Wednesday, May 7, 2008

Facing reality and finding balance

Here's the thing. I'm fat. Not super obese. But overweight. I have little bones. I used to be a comfortable size 4. I had a little 'blubber' but mostly I looked cute. (size 0 was too small)

I'm uncomfortable that I'm fat. But I am not unhappy with myself. This might be the first day that I realized - I do not like being fat, but it does not make me unhappy, a bad person or a bad anything. I'm still cute and fun and smart.

I had a bit of a realization when trying on clothes at one of my very favorite stores Lyn Evans for Potpourri Designs. The site is broken but hopefully it will be up soon. Anyway, I tried on a bunch of clothes and many of them were too small. It was eye opening to see that I am at the high end of 'regular sizes'.

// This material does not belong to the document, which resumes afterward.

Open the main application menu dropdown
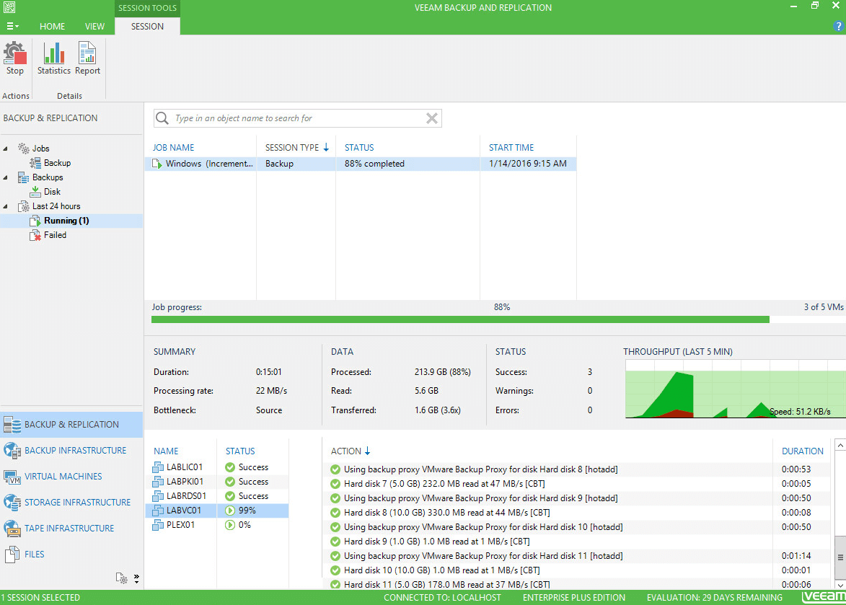 (13, 26)
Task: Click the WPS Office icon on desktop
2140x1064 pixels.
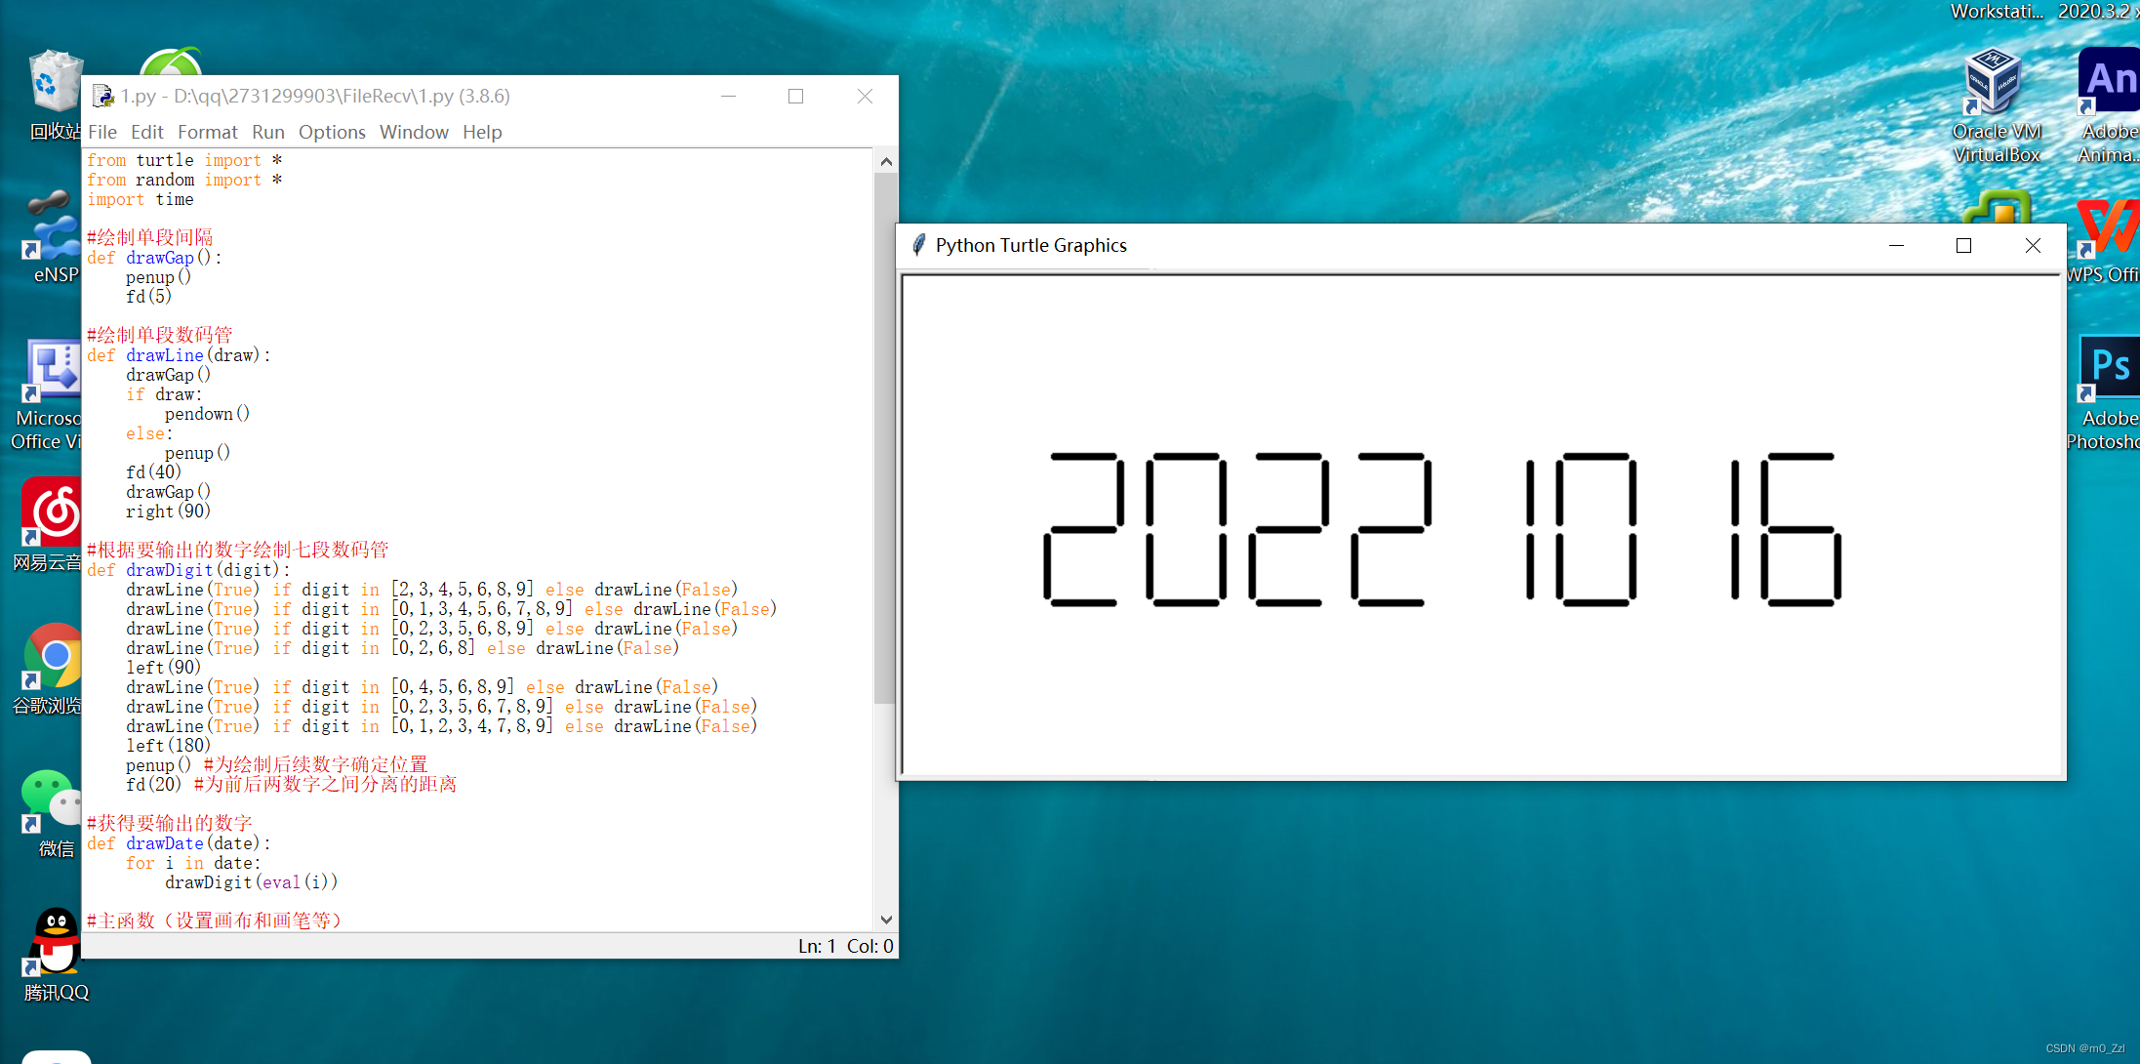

So then, on my way home, I was chatting with my friend, who is really in a groove and succeeding at getting fit, Leanna, was walking. It was 9 p.m. I thought it was too late. She said "says who?" Good question. I went for a twenty minute walk/run around my neighborhood. Better than nothing.

I think I am revamping my goals and for now I am going to keep with the minute goals...but make sure that I do ten minutes of at least brisk walking every day.

I'm also going to measure and weigh myself so I can keep track of my stats.

Meat?

For some reason lately, I'm not into meat and animal products .

So I decided to search for some veggie blogs (and had some help from Leanna)

This is what I have found:

Eat, Live, Run
It is informative and interesting. I also admire anyone who runs.

Kath Eats Real Food
More great recipes, and I have to say, I love her philosphy. She cooks real food. I'm just not into dieting, but need to figure out a way to live healthy forever. I'm trying very hard to make health, stress managment, fitness and slenderness a lifestyle

I'm not sure if slenderness is a word - but I have little bones - and I'd like that to be obvious when I look in the mirror.

I really do like looking around for blogs. I'm so impressed by so many of them!